-- Recorded data follows --

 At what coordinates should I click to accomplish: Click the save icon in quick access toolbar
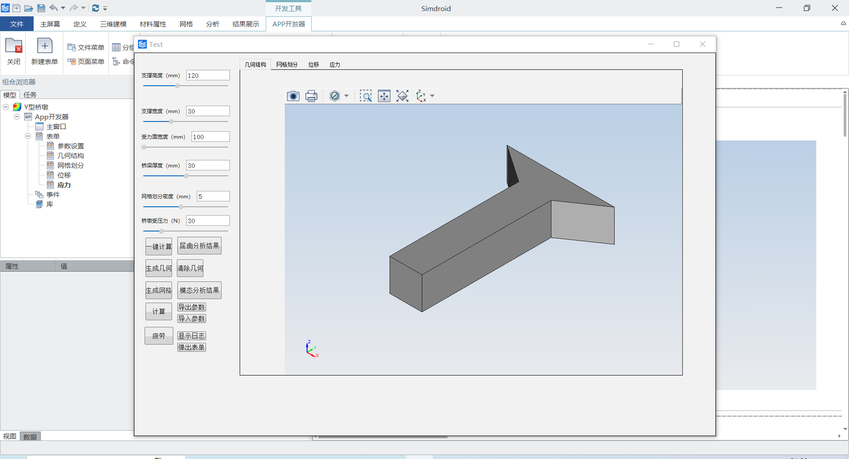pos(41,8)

-- Recorded data concluded --
-- Recorded data follows --

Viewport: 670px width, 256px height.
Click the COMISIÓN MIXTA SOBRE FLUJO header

-- Recorded data concluded --
-- Recorded data follows --

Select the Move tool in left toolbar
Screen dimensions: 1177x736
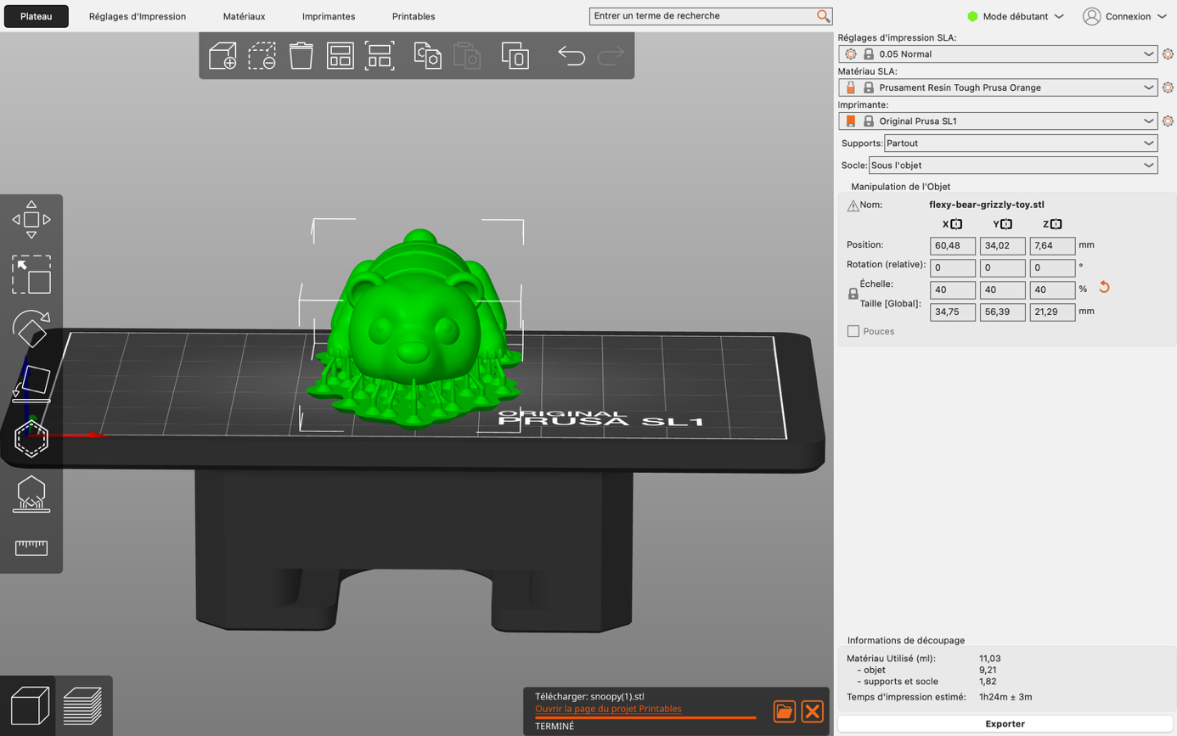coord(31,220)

-- Recorded data concluded --

§ **Your assignment**
Please give back exactly the lines of the listing above that run from the one containing "Viewport: 670px width, 256px height." through the one containing "Click the COMISIÓN MIXTA SOBRE FLUJO header", and only those.

§ **Task result**
Viewport: 670px width, 256px height.
Click the COMISIÓN MIXTA SOBRE FLUJO header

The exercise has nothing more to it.